E. Governing Laws: This Agreement shall be governed by and construed in accordance with the laws of the State of California, without regard to conflicts of law considerations, and applicable federal laws and regulations.

F. Entire Agreement: This Agreement sets forth the entire agreement and understanding between the parties regarding the subject matter of this Agreement and supersedes all prior agreements and understandings.

G. Authority: Each of the undersigned signatories represents that he or she is duly authorized to execute this Agreement on behalf of the entity for which he or she is signing.

H. Survival of Terms: Termination of this Agreement for any reason shall not release any party from any liabilities or obligations set forth in this Agreement which (i) the parties have expressly agreed will survive any such termination or (ii) remain to be performed or by their nature would be intended to be applicable following any such termination.  This Agreement shall terminate (i) if the Property is listed exclusively for sale by another agent and/or company, (ii) if the Prospective Purchaser’s offer to purchase Property is rejected by Owner, or (iii) after six (6) months from the execution date of this Agreement.  Upon any request by Agent or Owner, Prospective Purchaser agrees to destroy or return all Information in whatever form, without retaining any copies or excerpts thereof.

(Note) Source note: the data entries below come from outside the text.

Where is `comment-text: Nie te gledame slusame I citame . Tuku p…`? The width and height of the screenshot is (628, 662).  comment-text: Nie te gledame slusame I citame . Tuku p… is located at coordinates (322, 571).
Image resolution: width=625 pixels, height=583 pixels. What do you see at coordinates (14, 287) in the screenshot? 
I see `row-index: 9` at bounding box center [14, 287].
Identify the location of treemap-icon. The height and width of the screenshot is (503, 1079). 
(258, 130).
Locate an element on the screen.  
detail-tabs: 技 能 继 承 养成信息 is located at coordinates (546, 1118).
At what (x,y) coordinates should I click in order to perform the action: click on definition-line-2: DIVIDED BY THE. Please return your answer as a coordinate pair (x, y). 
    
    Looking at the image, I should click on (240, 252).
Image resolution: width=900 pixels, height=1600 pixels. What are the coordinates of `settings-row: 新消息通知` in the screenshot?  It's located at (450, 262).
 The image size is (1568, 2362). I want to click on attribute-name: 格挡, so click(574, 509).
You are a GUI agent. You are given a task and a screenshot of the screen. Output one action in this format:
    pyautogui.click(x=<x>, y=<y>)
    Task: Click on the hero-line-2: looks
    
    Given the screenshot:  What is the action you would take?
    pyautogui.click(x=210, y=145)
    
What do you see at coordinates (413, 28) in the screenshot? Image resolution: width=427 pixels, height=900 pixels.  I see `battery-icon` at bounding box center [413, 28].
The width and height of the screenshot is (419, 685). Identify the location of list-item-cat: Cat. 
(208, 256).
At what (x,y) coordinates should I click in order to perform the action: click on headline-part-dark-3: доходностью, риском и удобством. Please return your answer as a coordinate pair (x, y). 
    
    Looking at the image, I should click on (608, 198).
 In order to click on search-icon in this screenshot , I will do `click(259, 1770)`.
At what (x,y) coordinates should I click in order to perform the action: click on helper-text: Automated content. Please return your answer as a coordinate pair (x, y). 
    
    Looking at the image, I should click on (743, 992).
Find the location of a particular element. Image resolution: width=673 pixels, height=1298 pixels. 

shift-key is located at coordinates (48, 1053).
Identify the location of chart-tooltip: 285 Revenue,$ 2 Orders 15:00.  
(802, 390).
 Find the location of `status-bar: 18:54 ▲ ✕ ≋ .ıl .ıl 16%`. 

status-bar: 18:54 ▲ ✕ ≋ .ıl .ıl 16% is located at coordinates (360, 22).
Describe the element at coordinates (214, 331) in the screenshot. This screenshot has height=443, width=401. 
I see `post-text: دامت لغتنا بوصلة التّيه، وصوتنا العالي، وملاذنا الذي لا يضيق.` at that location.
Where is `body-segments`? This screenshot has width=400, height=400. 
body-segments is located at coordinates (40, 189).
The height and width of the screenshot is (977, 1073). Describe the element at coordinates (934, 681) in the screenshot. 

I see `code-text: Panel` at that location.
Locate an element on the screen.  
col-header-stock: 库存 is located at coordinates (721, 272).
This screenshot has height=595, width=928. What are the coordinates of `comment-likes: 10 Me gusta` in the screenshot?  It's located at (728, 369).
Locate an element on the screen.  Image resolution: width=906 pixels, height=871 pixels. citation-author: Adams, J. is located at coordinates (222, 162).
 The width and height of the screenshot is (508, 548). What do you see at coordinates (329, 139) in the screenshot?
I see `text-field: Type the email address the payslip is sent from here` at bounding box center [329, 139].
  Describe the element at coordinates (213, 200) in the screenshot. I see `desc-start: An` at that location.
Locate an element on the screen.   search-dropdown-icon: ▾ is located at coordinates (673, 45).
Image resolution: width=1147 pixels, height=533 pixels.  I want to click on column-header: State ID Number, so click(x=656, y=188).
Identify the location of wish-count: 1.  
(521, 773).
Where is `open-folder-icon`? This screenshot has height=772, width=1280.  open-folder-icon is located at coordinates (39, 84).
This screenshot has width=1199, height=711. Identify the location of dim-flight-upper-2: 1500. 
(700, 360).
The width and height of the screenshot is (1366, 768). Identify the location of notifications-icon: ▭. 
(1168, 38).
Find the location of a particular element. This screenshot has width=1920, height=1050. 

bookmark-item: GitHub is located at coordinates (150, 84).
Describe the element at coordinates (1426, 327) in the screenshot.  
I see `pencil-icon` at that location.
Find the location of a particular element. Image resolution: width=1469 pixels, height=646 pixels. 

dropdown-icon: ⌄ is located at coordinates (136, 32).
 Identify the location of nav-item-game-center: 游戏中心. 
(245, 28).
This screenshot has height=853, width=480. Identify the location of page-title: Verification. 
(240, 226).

I. Disclaimer of Warranty: Neither Agent nor Owner has made or makes any warranty, whether express, implied, or statutory, with respect to any confidential information provided to Prospective Purchaser and neither Agent nor Owner accepts any responsibility for any expenses, losses, or actions incurred or undertaken by Prospective Purchaser or any authorized persons as a result of the receipt or use of, or reliance on, such confidential information.

***Registration on this Site constitutes acceptance, agreement, and compliance with previously set forth terms.